## What to produce
Extract, word for word, the stretch from "Let me close" through "to such mechanisms." in the passage on premise adequacy in congressional debate.

## Selected text
## START
It is somewhat difficult to elicit the force of such constituent’s statements, since they are not much discussed by participants themselves. Indeed, have yet to locate a single instance where a constituent’s statement becomes disputed, not through the roughly 900 pages of three-columned, small-printed transcript. This itself, however, may be taken as worthy of remark. One hypothesis might be that these statements are too trivial to attack. But then, why do the arguers deploy them so consistently? Assuming they have some force, then, we can guess why they are beyond criticism. The arguer can’t criticize her constituent’s statement, since it is her constituent. Her opponents can’t either, given the strong Congressional norm of deference to each other’s constituent service – the same norm that allows pork-barrel projects to go through unchallenged. And being beyond criticism, constituent statements serve as adequate premises for the participants in the debate.
It appears then that being beyond criticism is one standard for premise adequacy in at least this deliberative setting. What makes a premise beyond criticism appears to vary, suggesting that there are many norms that can force participants to withhold negative comment. In addition to the norms against self-contradiction and against interfering with other’s constituents we saw invoked above, we might for example expect to find premises secured by deference to older or senior colleagues, or by the prohibition on racist, sexist and religiously intolerant talk in public. By inventing (finding or creating) premises that invoke such norms, arguers secure premises that are adequate for their tasks.

Let me close with two final notes. First, to make this strategy work arguers are going to need a ready supply of things beyond criticism. This might require, for example, a method for forcing those their opponents to make assertions that will then be used against them – a procedure that would do some of the same work as the evidentiary hearing at a jury trial. Further study of premise construction in deliberative settings will require attention to such mechanisms.
Second, I’ll admit that the strategy of putting forward things beyond criticism does seem odd. I imagine objections: “But you can’t really expect a random, unqualified constituent’s statement to actually persuade anyone, can you?” Indeed, perhaps not. But instead of taking this as an objection to one of the strategies of premise adequacy native to this Congressional debate, we might take it as prod to reconsider our views about the work we expect arguments to do. These arguments, in a debate widely thought to be excellent, are unpersuasive. Perhaps then the purpose (or as some would say, the function) of these arguments is something other than persuasion (at least in the narrow sense in which arguing that p is an attempt to persuade that p); an issue I have opened elsewhere (e.g., Goodwin, 1999).

4. Conclusion.
How do these two strategies for inventing adequate premises fit with the various proposals for evaluating adequate premises, mentioned at the beginning of this paper? Not well. Although the forensic strategy of evidence appears to produce premises that are true, accepted and acceptable, all at the same time, the deliberative strategy of inventing things beyond criticism can produce premises that are none of the above. We can imagine a constituent’s statement, for example, that is false and not accepted by any participant (being perhaps too strong for some and too weak for others); stretching a bit, we may be able to imagine that it is unacceptable as well. In any case, the fact that such a statement is beyond criticism due to local social norms is unrelated to its truth, acceptance or acceptability.
## END
## Data provided
## START
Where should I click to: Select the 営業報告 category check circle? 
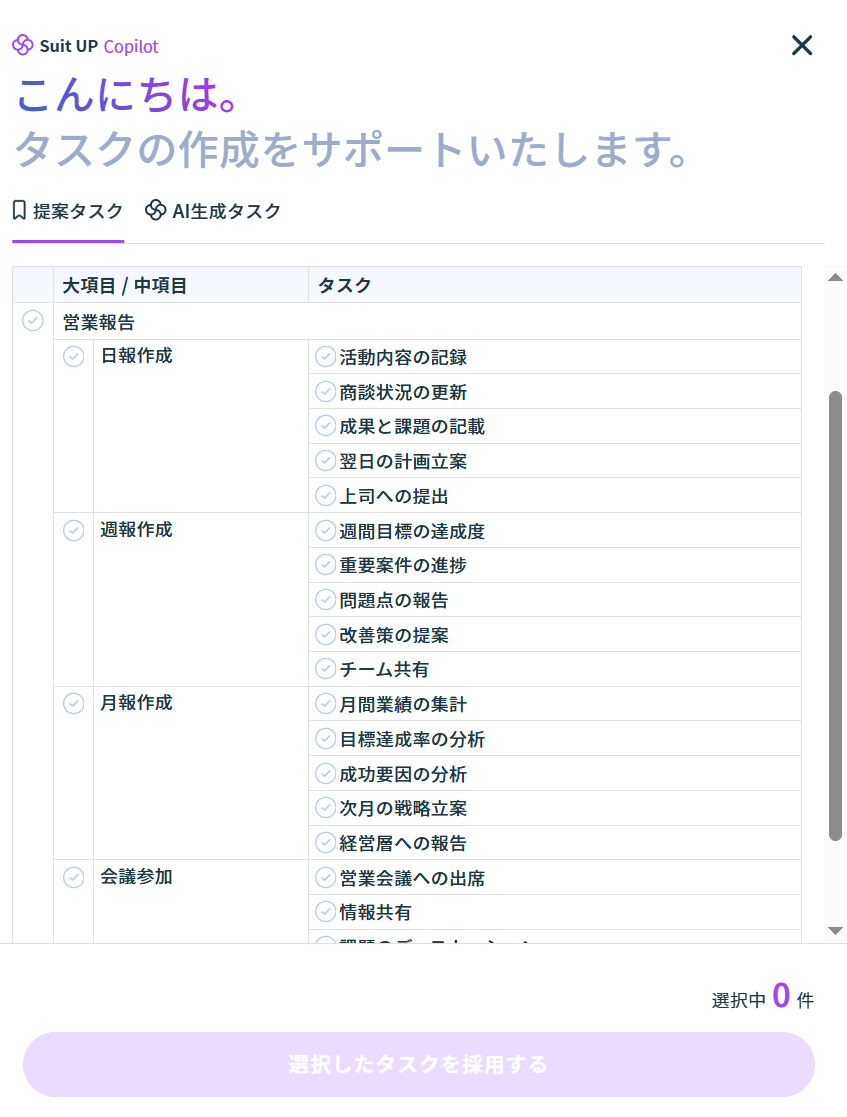(x=33, y=321)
## END
## Exercise solution
Let me close with two final notes. First, to make this strategy work arguers are going to need a ready supply of things beyond criticism. This might require, for example, a method for forcing those their opponents to make assertions that will then be used against them – a procedure that would do some of the same work as the evidentiary hearing at a jury trial. Further study of premise construction in deliberative settings will require attention to such mechanisms.